Un gap ovviamente profondo
che finisce con l’aggravare una carenza infermieristica che va vista nella prospettiva di un indispensabile adeguamento, da mettere in atto in tempi brevi, con gli standard degli altri paesi europei.
La carenza di infermieri
in tale ottica è anche più grave rispetto ai dati delle 65-80 mila unità con cui strutturalmente parlando siamo alle prese: e non è una esagerazione affermare che supera le 250mila unità rispetto ai parametri EU e, comunque, solo per il nuovo modello disegnato dal Pnrr ne servirebbero 40-80mila in più, per coprire le esigenze legate alla indispensabile ricostruzione della sanità di prossimità, in merito alla quale, visto “l’andazzo”, tremiamo al solo pensiero che le ingenti risorse a disposizione possano andare in fumo e andare così sprecate, continua De Palma.
C’è di più
nel caso dell’Italia, visto che la carenza di infermieri è destinata ad allargarsi oltre il numero di 320.000, usando come riferimento la popolazione over 75, la più bisognosa di assistenza.

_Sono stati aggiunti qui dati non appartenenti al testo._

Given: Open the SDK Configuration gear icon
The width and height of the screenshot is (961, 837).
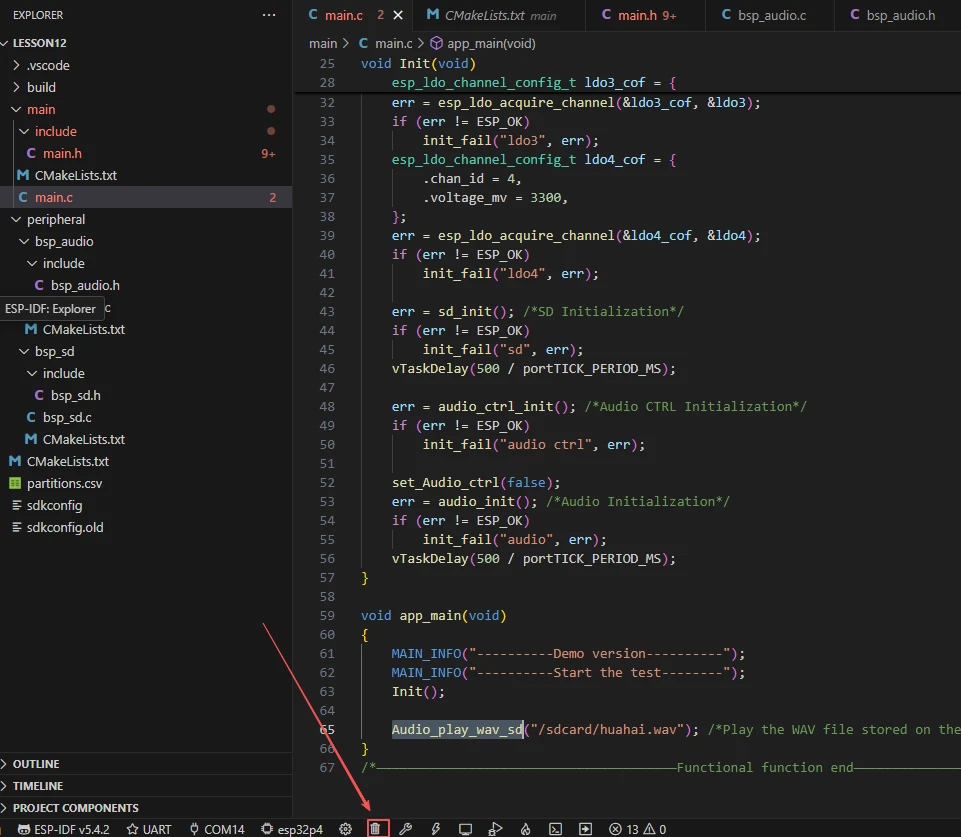Looking at the screenshot, I should (346, 829).
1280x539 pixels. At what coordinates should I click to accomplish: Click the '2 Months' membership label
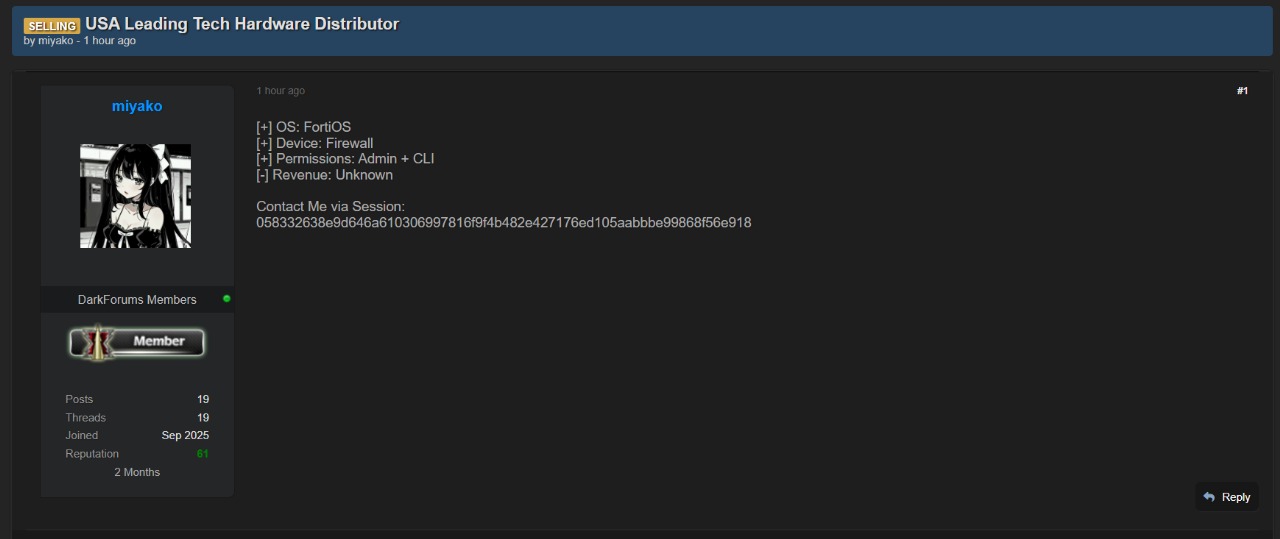(x=137, y=472)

È chiaro che in un Paese come il nostro
proiettato verso l’inesorabile invecchiamento, il fabbisogno di operatori sanitari legato alle necessità dei soggetti fragili, afflitti da tante potenziali patologie, aumenta in modo vertiginoso.
E non è finita
perché se paghiamo dazio per quanto concerne la solidità economica di quello che somiglia sempre di più ad un fragilissimo castello di sabbia, siamo sempre più alle prese con una voragine di professionisti mai sanata alla radice.

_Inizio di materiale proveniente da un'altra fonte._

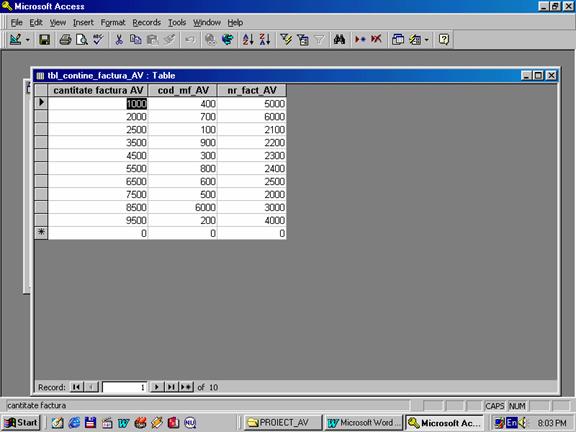This screenshot has width=576, height=432.
Task: Click the record number input field
Action: (x=124, y=387)
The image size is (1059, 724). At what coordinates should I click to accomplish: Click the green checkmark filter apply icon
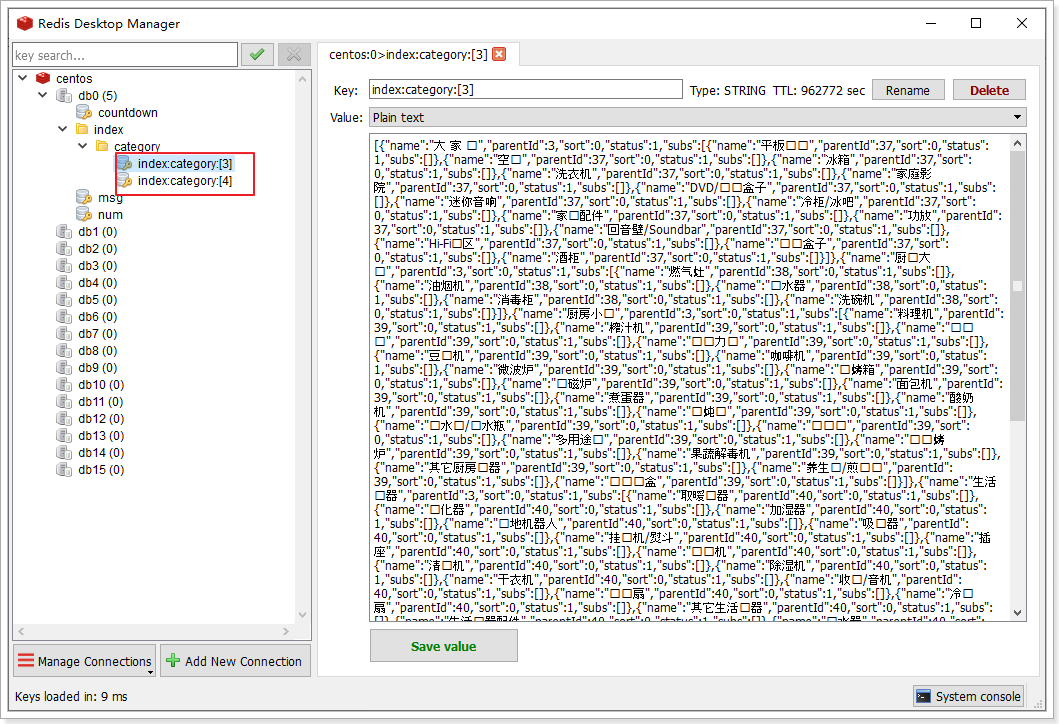point(257,55)
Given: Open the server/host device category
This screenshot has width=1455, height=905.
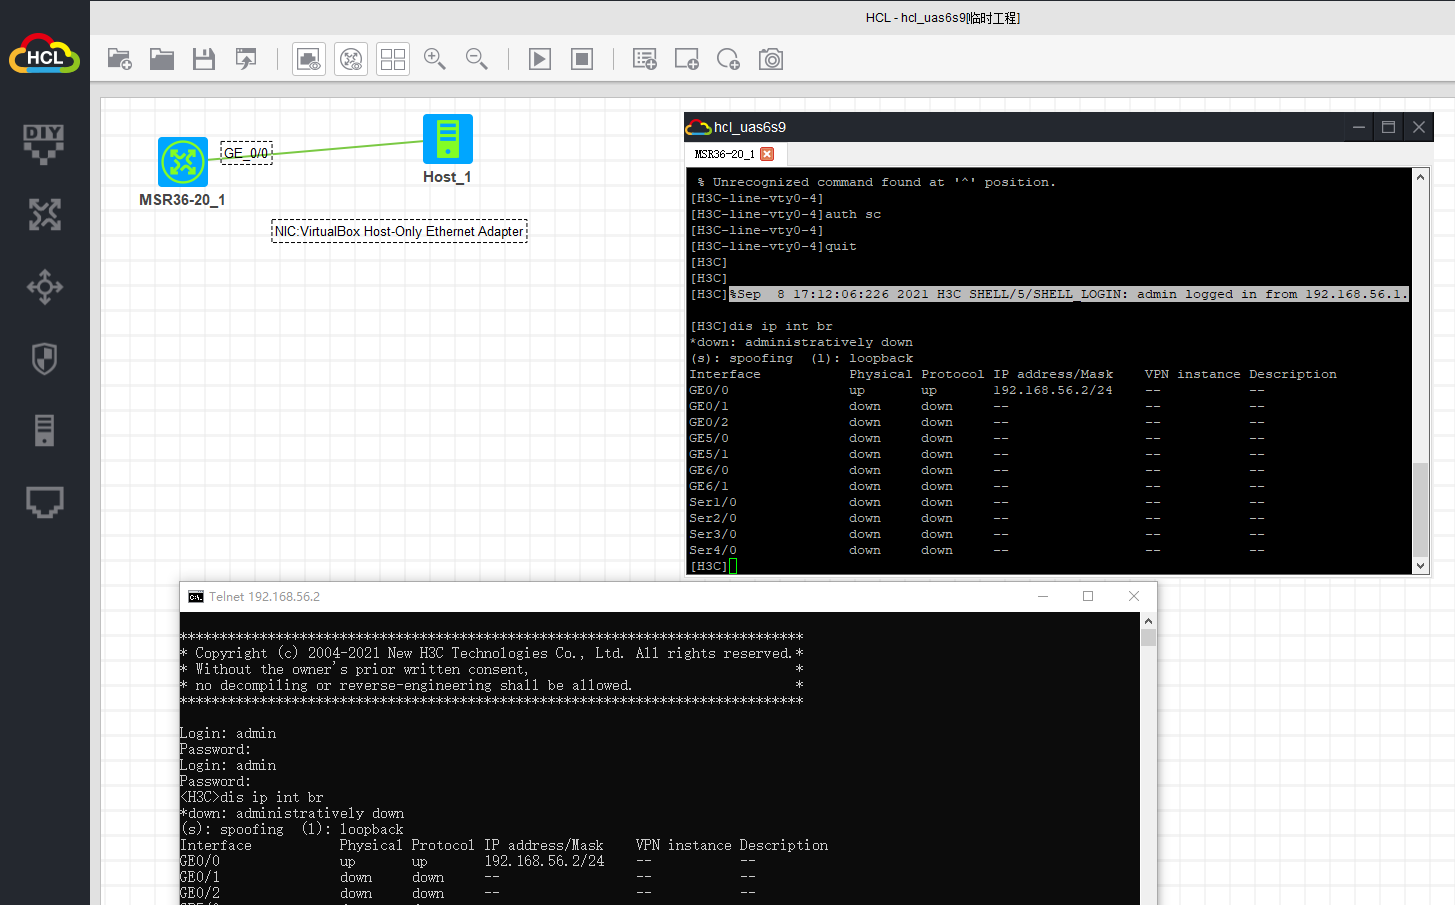Looking at the screenshot, I should pos(44,430).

Il dramma si consuma a monte
perché mancano risorse per affrontare questi problemi e che, di fatto, non vengono previste.

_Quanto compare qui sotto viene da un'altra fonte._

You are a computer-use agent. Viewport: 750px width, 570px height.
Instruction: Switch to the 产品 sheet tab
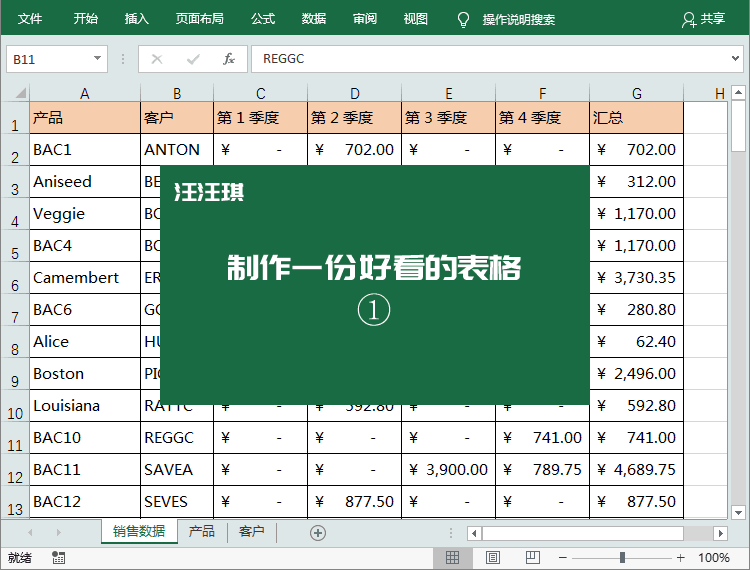[x=202, y=532]
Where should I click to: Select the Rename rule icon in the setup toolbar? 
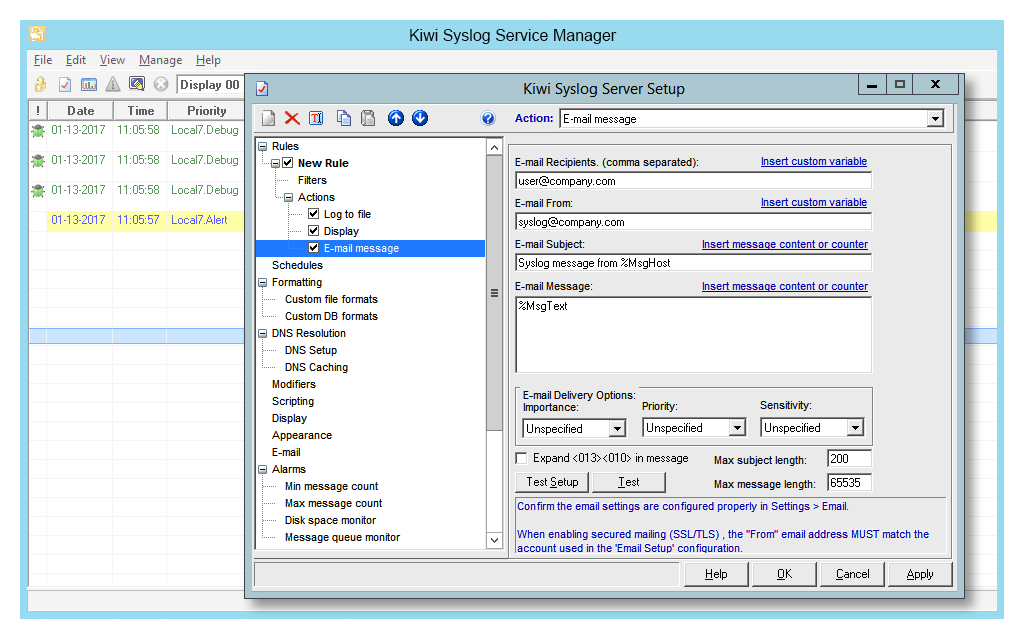tap(315, 118)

Ed ecco che allora gli infermieri
sempre loro, sono tra i meno pagati d’Europa, il Rapporto Crea non poteva che ribadirlo.
La retribuzione degli infermieri italiani
assume il contorno nebuloso del 40% in meno della media di quelle dei paesi europei, nonostante l’enorme mole di lavoro a cui sono sottoposti i nostri professionisti e che con la pandemia è chiaramente sotto gli occhi di tutti; pochi posti messi a bando nelle università per la laurea in infermieristica rispetto alla quale l’Italia è nella basse posizioni nella classifica dei Paesi OCSE e uno sviluppo di carriera limitato.
Verrebbe da dire che
siamo finiti nelle sabbie mobili , dice ancora De Palma: carenza di infermieri, retribuzioni ai minimi storici e un sistema che si regge a mala pena in piedi dal momento che mancano risorse a sufficienza.
Ma piuttosto che limitarci
con rassegnazione alla triste analisi dei fatti, non possiamo che dar enfasi al nostro malcontento.
Un report di questo genere
che ci fa drizzare letteralmente i capelli, deve scuotere le coscienze di tutti, chiosa De Palma, nessuno escluso.
O ci rimbocchiamo le maniche adesso
o saremo protagonisti, tutti, di uno “sprofondamento nella palude” di una sanità che di questo passo non potrà garantire ai cittadini, ai nostri figli, e in particolare ai soggetti fragili, agli anziani, ai malati cronici, quegli standard di qualità che sono indispensabili in un Paese civile, e costringendo gli operatori sanitari ad annaspare, in modo “donchisciottesco”, lottando contro i mulini a vento».